Möglichst nirgendwo anecken
Dass er sich dennoch zwölf Jahre in der Wiener Stadtregierung hielt und seit einem Jahrzehnt in der Bundesregierung verweilt, hat mit des Kanzlers taktischem Geschick zu tun. Im persönlichen Umgang ist er stets freundlich und aufmerksam, eckt möglichst nirgendwo an und ging so über viele Jahre als kleinster gemeinsamer Nenner durch. Dazu kam, dass die SPÖ zwar unter seinem Vorsitz Wahlniederlage an Wahlniederlage reihte, doch gelang es ihm dort, wo er selbst antrat, nämlich bei den Nationalratswahlen, Platz eins und in Folge die Kanzlerschaft zu retten.
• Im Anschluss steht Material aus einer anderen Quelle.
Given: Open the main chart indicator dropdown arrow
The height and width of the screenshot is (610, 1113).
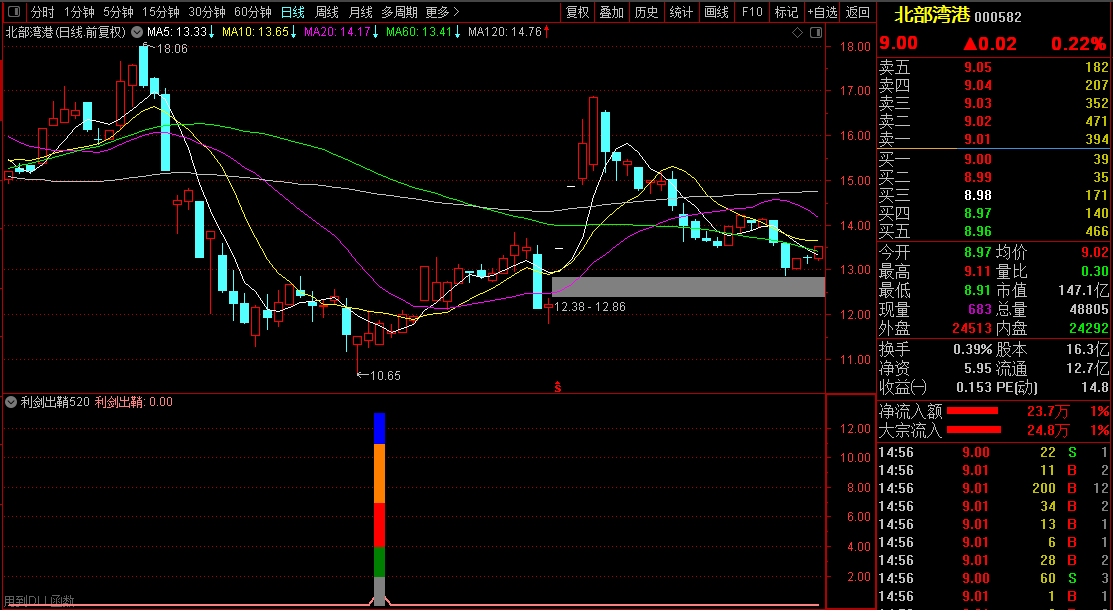Looking at the screenshot, I should (137, 32).
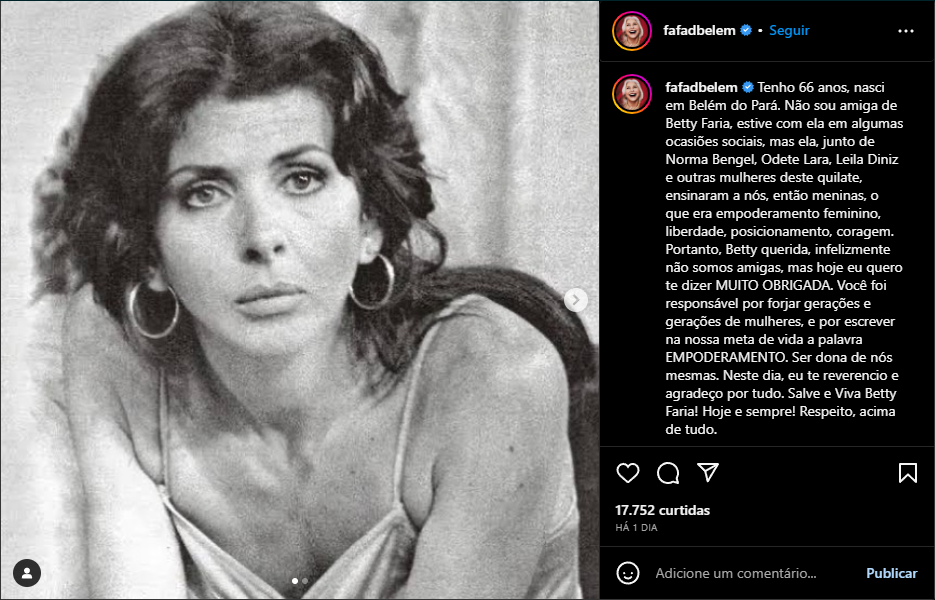Click the header profile avatar of fafadbelem
The image size is (935, 600).
pos(632,31)
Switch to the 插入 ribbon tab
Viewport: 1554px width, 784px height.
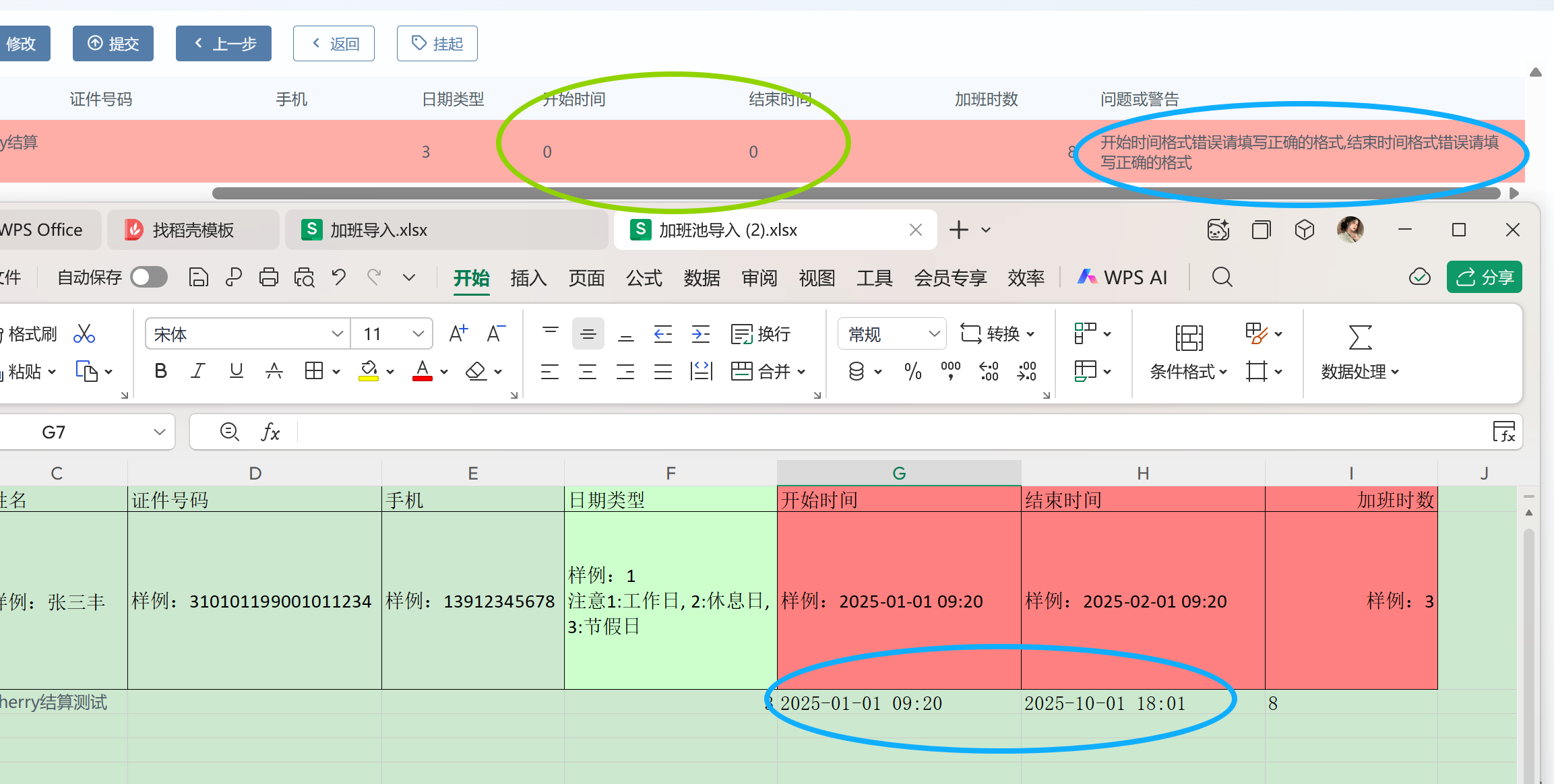click(528, 277)
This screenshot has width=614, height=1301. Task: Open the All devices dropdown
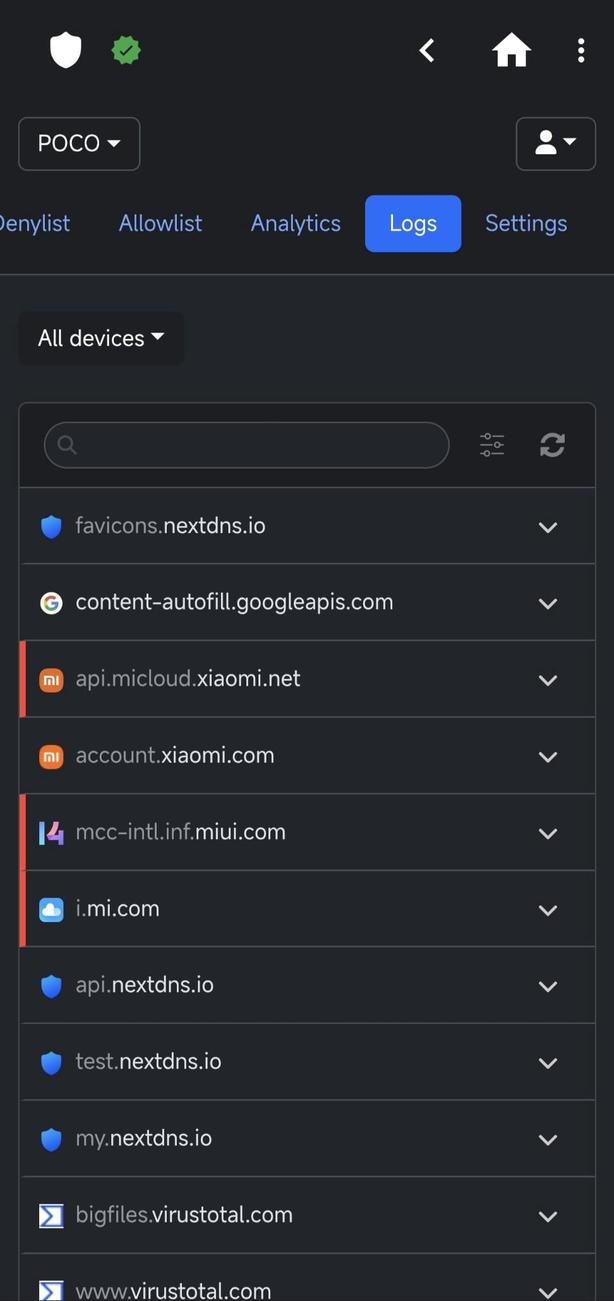click(100, 337)
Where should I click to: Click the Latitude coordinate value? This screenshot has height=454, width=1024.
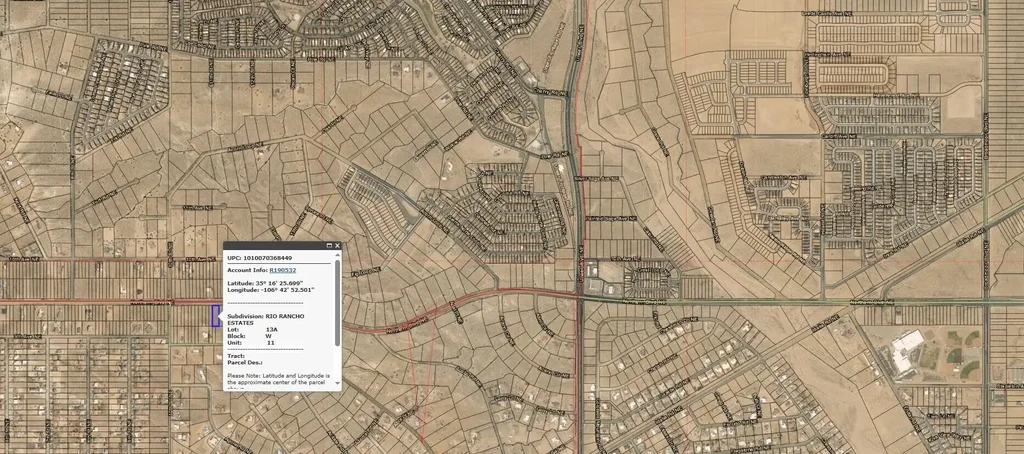click(x=280, y=283)
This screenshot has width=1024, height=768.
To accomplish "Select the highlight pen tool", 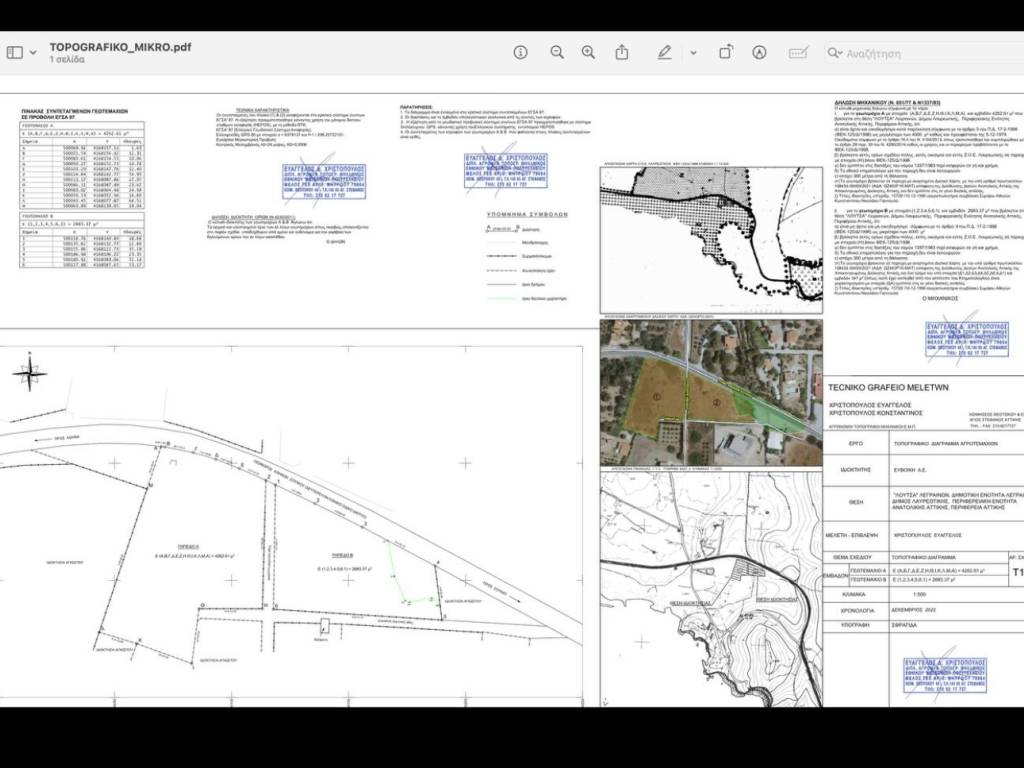I will coord(665,52).
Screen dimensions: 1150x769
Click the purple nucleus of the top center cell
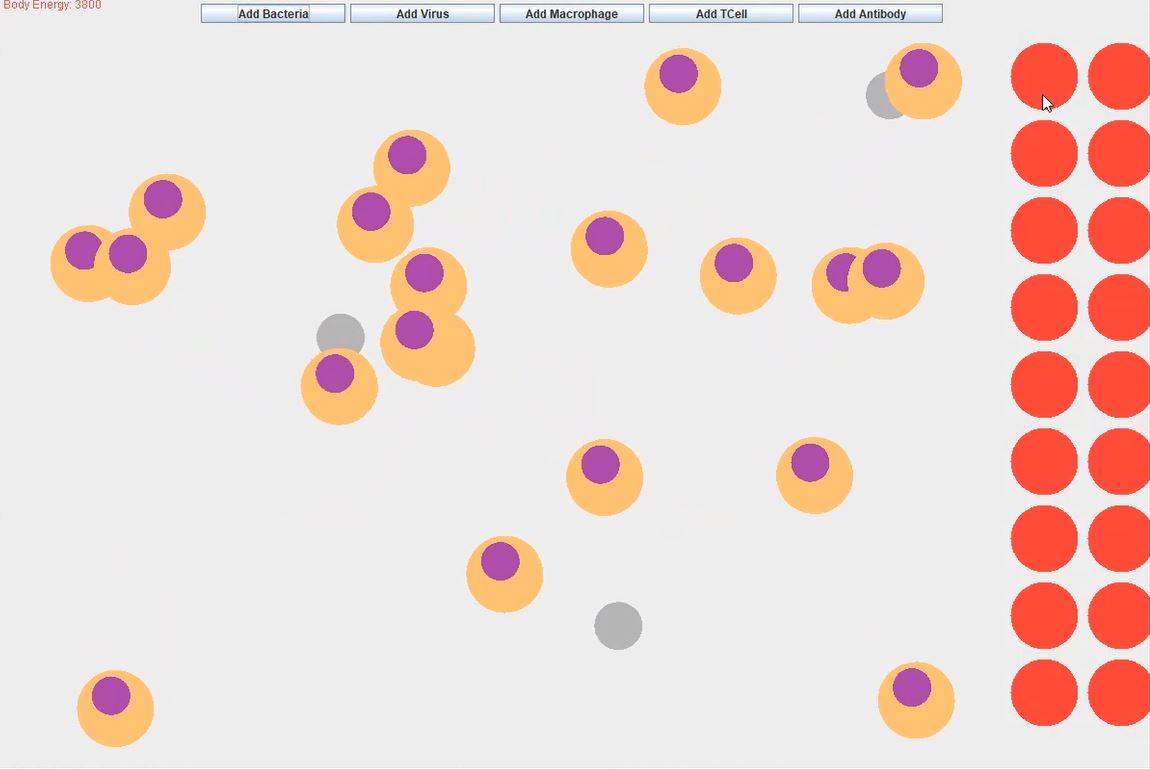[678, 74]
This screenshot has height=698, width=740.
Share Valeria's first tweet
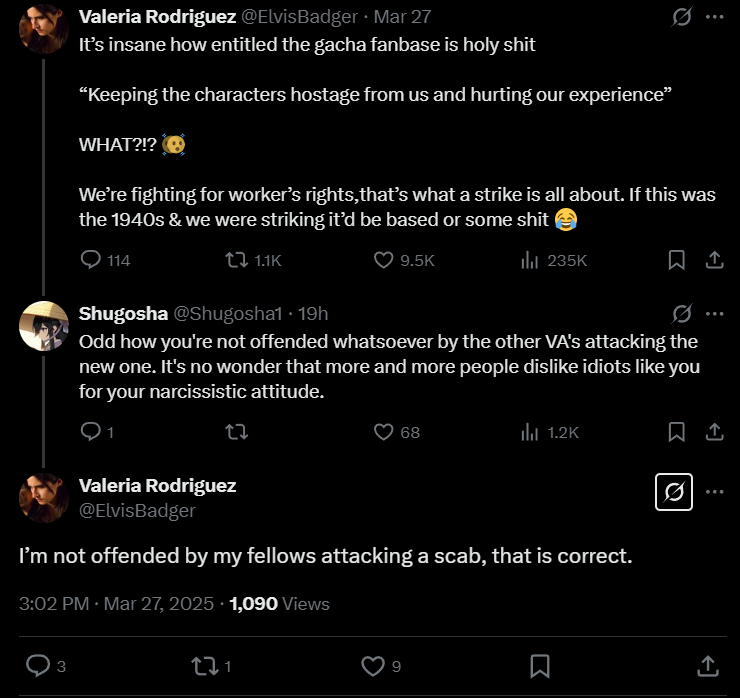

Damit lieferte der gerade 56 Jahre alt gewordene Wiener nie einen unmittelbaren Anlass, ihn aus dem Amt zu jagen. Dass er nicht Parteichef der Herzen ist, machte die Basis anderweitig klar. Seine letzten beiden Parteitagsergebnisse waren mit 83 bzw. 84 Prozent alles andere als berauschend.
Kein großer Redner
Dies hängt ein wenig auch damit zusammen, dass Faymann kein großer einnehmender Redner ist. Schlechte Stimmung mit berauschenden Parteitagsansprachen aufzuhellen ist seine Gabe nicht. Auch gibt es inhaltlich keinen Kurs, den man Faymann wirklich zuschreiben würde. Vielmehr fährt er seit jeher jene Agenda, die parteitaktisch gerade opportun zu sein scheint. Vor allem das Wort der Gewerkschaft, ohne die in der SPÖ bis heute wenig geht, findet bei Faymann so gut wie immer Gehör.
Seine Flexibilität bewies der Kanzler erst jüngst in der Flüchtlingsfrage. Ließ er sich zu Anfang des Stroms im September noch bei einem kleinen Parteitag als "Kommandozentrale der Menschlichkeit" feiern und bildete eine Allianz mit der deutschen Kanzlerin Angela Merkel, ist er seit jüngerem zum strengen Kontrollor und Gegner der Berliner Politik der offenen Grenzen mutiert.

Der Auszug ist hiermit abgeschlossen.